Eva Maydell, a member of the European Parliament involved in drafting the law, cautions that the EU needs to find a balance between regulating risk and preserving the freedom to innovate.
“The EU is lagging behind when it comes to innovation”, Maydell noted in her AI Summit keynote. “We do have the brilliant researchers, the creativity, the talent, but we are often not the place where companies decide to scale up or to bring their products to a broader market.”
One way to change that would be to establish “regulatory sandboxes”, she suggested, “where companies will have more freedom to experiment with some temporary flexibility on the AI Act rules”. In addition, Maydell emphasized, Europe should work closely with its democratic allies to establish common rules, “based on our common understanding of the world, on our morals, on our ideas about freedom, about human dignity, about democracy.”
The Road Ahead
Finding the right approach to legislating AI is part of an even bigger challenge: future-proofing society as a whole – and getting people to embrace the disruptive technology, rather than rejecting it.
“We should be open to change and not – which seems to be often a standard reaction – raise doubts and concerns”, renowned economist Moritz Schularick argues. “There is no future, and no way to solve the problems ahead of us, by rejecting technology.”
At the same time, he points out, people’s fears must be taken seriously, and it’s imperative that the economic gains that AI promises to bring will benefit a majority of the people, not just a few.
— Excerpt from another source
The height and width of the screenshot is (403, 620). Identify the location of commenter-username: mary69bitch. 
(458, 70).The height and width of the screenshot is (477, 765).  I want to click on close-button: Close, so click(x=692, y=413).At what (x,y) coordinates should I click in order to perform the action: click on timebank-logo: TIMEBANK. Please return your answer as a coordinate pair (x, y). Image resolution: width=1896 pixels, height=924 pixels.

“We know that we have to manage the process of technology adoption very well”, Schularick says. “It can disrupt societies, it can lead to large inequalities. It can lead to resistance – I think we’ve seen some of this with the anti-globalization movement in recent years.”
Researchers, meanwhile, are trying to make AI systems even more powerful and, at the same time, more energy efficient. “What we’ve seen so far is making tasks ever more complex”, computer scientist Björn Ommer (LMU) explains, mostly by making large language models even larger, scaling them up and building in more parameters.
This makes current AI systems enormously energy hungry. A new study comes to the conclusion that 1.5 million servers powered by Nvidia chips would consume at least 85 terawatt-hours of electricity per year, “more than what many small countries use in a year”, the magazine Scientific American reports.
In addition, bigger systems require so much computing power that fewer and fewer companies – much less universities – will be able to afford them, Ommer worries.
“And that means we have fewer key players, less diversity, less creativity”, he says. “And we would potentially run into a monopoly of a technology that I see critical for society and for a future sort of development there, let alone other questions such as data privacy.”
The solution, to him is clear: AI systems must become more powerful by using fewer resources – utilizing smaller data models, for example, “that you can run on your hardware which you have available”. Ommer’s own team has managed to make its popular image generator Stable Diffusion efficient enough to run on Android phones.
“I’m excited to see generative AI change the way that we interact with computers”, Ommer says. Even for him as a computer scientist it’s frustrating how the machines require many clicks and mouse miles to do what we want them to do.
“Having a natural language interface will enable so much more productivity, reduce frustration and make us, as users of this machine, so much more powerful”, Ommer believes. “It’s hard to overestimate the enormous potential that this will have, and to see all the applications that this will actually create.”